Similar to Spark's ability to specify a join algorithm hint, this PR
also exposes a new optional `strategy` arg for `df.join()`, which allows
users (and our Python-level tests) to manually specify a join algorithm;
currently `"hash"`, `"sort_merge"`, and `"broadcast"` are supported,
with the default `None` resulting in the query planner choosing a join
algorithm automatically.

```python
df = left.join(right, on="foo", strategy="sort_merge")
```

Closes #1776 

## Query Planning

The query planner chooses the sort-merge join as its join strategy if
the larger side of the join is range-partitioned, or if the smaller side
of the join is range-partitioned and the larger side is not partitioned.
In the future, we will want to do a sort-merge join:
1. If a downstream operation requires the table to be sorted on the join
key.
2. If neither sides of the join are partitioned AND we determine that
the sort-merge join is faster on unpartitioned data the the hash join
(pending benchmarking).

**NOTE:** We currently only support sort-merge joins on primitive join
keys, see TODO below.

## Query Scheduling

### Full sort-merge join

All partitions for both sides of the join are materialized, upon which
we calculate sort boundaries on samples from both sides of the join.
These combined sort boundaries are used to sort each side of the join.
Once each side is sorted with the same sort boundaries and the same
number of partitions, we perform a merge join, which merges overlapping
pairs of partitions.

### Sort-eliding merge-join for presorted (but unaligned) dataframes

Merge join is performed on the two sorted sides of the join, which
merges overlapping pairs of partitions.
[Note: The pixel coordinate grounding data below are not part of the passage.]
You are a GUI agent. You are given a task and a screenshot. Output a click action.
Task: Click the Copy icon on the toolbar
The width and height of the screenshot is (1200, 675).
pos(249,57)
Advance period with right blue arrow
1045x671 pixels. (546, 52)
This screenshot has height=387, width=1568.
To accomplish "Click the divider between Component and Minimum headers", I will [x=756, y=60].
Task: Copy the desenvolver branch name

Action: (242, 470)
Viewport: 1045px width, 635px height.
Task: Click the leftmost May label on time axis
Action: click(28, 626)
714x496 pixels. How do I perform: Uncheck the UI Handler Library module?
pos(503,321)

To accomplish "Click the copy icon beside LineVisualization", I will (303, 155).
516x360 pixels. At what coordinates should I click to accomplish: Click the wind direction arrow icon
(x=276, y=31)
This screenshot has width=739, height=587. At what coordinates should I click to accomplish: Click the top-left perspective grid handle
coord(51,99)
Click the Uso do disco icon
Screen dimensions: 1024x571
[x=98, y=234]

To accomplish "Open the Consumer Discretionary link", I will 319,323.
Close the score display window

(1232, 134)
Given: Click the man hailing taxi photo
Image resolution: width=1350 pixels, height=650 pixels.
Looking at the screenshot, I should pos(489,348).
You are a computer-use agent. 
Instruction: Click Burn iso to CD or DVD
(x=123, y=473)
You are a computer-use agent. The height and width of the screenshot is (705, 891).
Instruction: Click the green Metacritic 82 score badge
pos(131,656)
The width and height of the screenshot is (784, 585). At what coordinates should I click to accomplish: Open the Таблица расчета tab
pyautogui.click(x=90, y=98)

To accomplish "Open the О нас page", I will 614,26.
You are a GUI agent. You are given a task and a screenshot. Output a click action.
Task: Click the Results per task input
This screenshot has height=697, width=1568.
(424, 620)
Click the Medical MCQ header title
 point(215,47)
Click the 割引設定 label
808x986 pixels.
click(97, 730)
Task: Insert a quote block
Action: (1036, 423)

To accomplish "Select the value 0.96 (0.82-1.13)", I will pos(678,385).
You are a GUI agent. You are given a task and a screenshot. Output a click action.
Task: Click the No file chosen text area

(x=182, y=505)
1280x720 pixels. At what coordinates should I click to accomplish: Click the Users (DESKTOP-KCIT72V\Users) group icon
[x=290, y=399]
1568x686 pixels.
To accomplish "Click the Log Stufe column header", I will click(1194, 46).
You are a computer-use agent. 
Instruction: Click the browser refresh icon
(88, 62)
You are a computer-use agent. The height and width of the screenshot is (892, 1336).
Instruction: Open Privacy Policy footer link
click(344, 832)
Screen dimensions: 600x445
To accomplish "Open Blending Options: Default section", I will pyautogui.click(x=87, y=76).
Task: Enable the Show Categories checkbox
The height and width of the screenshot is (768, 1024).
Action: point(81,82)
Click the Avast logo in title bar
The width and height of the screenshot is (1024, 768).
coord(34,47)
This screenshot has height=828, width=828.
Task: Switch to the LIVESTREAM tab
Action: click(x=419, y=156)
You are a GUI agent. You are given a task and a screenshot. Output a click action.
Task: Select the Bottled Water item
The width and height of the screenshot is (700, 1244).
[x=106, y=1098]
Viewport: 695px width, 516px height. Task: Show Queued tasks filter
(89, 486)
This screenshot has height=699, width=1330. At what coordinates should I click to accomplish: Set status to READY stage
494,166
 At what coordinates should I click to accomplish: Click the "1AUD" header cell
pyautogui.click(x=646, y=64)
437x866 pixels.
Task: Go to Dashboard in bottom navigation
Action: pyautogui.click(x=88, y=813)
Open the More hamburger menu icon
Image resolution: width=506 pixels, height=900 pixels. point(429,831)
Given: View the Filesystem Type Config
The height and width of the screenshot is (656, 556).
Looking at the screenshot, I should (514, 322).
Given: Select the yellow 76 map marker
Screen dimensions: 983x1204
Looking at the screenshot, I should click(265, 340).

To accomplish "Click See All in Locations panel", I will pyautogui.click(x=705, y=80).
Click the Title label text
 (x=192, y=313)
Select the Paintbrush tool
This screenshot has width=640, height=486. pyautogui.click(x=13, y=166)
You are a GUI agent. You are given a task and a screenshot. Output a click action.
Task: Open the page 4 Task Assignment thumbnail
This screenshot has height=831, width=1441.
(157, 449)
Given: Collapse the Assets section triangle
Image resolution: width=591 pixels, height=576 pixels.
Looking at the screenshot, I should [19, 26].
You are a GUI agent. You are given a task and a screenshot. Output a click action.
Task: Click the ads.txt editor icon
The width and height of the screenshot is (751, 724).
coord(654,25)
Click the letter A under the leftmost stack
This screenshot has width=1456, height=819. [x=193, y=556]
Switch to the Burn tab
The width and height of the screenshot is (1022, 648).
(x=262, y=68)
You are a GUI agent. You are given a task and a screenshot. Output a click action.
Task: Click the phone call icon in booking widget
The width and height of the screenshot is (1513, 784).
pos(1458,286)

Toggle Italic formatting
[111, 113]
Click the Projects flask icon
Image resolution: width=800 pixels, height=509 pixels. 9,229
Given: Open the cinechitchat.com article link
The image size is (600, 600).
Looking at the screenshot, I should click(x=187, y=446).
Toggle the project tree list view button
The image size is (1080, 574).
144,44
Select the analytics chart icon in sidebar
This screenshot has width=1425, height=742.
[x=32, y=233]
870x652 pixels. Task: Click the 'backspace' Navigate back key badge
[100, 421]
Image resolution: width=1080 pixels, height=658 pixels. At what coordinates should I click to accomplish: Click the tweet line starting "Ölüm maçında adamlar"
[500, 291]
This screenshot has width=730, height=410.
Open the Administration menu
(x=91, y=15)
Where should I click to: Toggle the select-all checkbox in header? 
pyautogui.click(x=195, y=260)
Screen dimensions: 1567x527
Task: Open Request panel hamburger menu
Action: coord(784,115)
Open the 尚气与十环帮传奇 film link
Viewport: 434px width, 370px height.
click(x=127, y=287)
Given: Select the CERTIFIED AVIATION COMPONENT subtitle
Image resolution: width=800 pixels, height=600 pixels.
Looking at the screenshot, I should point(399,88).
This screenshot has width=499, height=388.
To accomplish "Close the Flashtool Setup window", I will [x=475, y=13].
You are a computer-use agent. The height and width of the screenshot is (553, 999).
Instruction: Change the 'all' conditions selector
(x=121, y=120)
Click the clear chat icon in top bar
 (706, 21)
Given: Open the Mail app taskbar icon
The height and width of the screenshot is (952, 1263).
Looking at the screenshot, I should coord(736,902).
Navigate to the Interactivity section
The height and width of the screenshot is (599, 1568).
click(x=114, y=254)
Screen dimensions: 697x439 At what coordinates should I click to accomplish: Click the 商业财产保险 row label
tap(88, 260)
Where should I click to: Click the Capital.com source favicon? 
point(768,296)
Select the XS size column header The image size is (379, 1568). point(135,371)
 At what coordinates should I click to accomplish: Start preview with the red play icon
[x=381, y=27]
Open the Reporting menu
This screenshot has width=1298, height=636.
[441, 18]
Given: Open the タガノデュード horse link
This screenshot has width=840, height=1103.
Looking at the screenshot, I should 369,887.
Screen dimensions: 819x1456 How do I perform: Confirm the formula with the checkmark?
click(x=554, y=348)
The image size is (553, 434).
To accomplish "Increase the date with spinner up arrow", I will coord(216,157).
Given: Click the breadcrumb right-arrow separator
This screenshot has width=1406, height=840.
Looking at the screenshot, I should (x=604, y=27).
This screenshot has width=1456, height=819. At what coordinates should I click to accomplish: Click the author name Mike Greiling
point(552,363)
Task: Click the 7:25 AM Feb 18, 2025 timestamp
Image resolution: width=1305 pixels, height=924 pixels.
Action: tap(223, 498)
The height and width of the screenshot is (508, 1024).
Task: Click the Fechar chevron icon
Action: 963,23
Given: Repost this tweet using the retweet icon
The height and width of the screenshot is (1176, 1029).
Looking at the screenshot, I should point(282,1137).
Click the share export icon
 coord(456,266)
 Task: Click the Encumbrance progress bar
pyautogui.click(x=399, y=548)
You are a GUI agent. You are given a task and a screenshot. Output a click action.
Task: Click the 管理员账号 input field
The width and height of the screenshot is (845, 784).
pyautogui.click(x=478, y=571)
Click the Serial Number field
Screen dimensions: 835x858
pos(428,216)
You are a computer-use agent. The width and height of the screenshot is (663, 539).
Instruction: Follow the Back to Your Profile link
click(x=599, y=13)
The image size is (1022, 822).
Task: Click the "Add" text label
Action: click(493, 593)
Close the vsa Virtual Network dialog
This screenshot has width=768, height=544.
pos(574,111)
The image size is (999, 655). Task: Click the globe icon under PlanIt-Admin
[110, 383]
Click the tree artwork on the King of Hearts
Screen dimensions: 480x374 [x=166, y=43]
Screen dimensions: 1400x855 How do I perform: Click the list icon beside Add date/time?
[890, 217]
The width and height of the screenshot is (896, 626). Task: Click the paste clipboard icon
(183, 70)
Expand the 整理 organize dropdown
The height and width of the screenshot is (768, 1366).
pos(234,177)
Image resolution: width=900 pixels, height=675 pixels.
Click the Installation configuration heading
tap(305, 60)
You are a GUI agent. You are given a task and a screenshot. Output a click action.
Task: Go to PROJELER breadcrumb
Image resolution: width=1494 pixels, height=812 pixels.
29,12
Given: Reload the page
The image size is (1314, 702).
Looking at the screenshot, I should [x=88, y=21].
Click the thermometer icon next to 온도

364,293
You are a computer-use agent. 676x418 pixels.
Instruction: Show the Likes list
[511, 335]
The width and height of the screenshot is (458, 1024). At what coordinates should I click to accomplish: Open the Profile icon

The partition boundaries of the
two sides of the join do not need to line up; partition overlap will be
determined in the scheduler and merge-join tasks will be emitted for
overlapping partitions.

## TODOs

- [x] Test coverage
- [x] Fix dispatch logic for adjacent partitions with intersecting
bounds (broadcast on matching bounds instead of naive zip).
- [x] Add support for sort-merge joins on sorted dataframes with
unaligned partition boundaries.
- [ ] Add support for non-primitive join keys.
- [ ] Benchmarking to validate + tweak the heuristics used by the query
planner to choose whether to use the sort-merge join.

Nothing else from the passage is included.